Noncollinear antiferromagnet (AFM) Mn3Sn has drawn significant interest in spintronics research. As a possible Weyl semimetal, its topological band structure with non-zero Berry curvature has led to a series of novel magneto-transport properties, such as large anomalous Hall effect (AHE) and anomalous Nernst effect (ANE).1–3 In addition, topological spin textures can be generated at temperatures (T) below 50 K where a phase transition turns Mn3Sn from a triangular AFM configuration into spin-glass.4–6 At T > 275 K, the energy favors the triangular AFM state in Mn3Sn with a very small out-of-plane canting based on first-principle calculations, resulting in a small spin chirality at high temperatures.7 Recently, it was also reported that the topological Hall effect (THE) has been observed in Mn3Sn crystals near room temperature, while the mechanism is not well understood.8,9

It has been demonstrated that heavy metals (HMs), such as Pt, with large spin–orbit coupling can induce a sizable interfacial Dzyaloshinskii–Moriya interaction (DMI) in Pt/ferromagnet (FM) or Pt/AFM bilayers with an in-plane DMI vector, leading to the formation of topological spin textures.10–12 For Mn3Sn, the triangular AFM spins in the (0001) planes should only lead to the non-zero in-plane AHE.1,7,13 However, in Mn3Sn/Pt bilayers, the large spin–orbit coupling of Pt can break the out-of-plane mirror symmetry in Mn3Sn when hybridizing with the neighboring Mn atoms across the interface.13 In this article, we report the detection of possible topological spin textures in Mn3Sn/Pt bilayers using the topological Hall effect (THE) as well as the presence of the out-of-plane anomalous Hall effect. We observe a broad temperature range of THE from 210 to 365 K through tuning the thickness of the Mn3Sn films.

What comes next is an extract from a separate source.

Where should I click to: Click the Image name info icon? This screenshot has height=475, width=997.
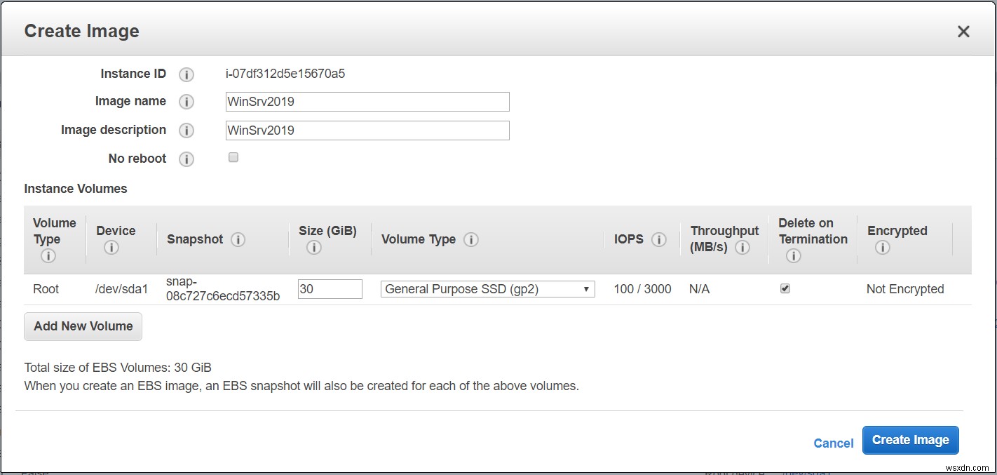click(x=186, y=102)
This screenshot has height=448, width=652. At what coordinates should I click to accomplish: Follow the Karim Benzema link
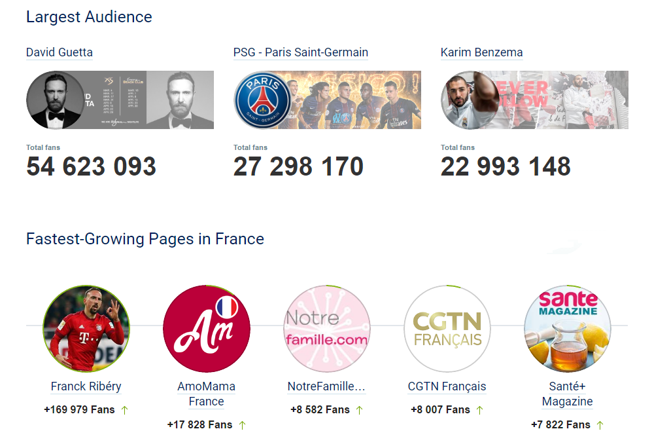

For the epitaxial growth of c-axis-oriented Mn3Sn films, we first grow a thin Pt at a substrate temperature of 260 °C as a buffer layer on the Al2O3 (0001) substrate, followed by the in situ growth of Mn3Sn at 210 °C on Pt by off-axis sputtering.14 Pt is chosen as a buffer layer because its face-centered cubic (fcc) structure with a lattice constant of 3.912 Å can be grown epitaxially on Al2O3 (0001)15 with high crystalline quality. The resulting Pt (111) buffer layer has a hexagonal in-plane lattice constant of 5.532 Å, which is very close (∼1% lattice mismatch) to the in-plane lattice constant of 5.593 Å for Mn3Sn (0001). Finally, a 3 nm Ta layer is deposited on Mn3Sn at room temperature using off-axis sputtering to protect it from oxidation.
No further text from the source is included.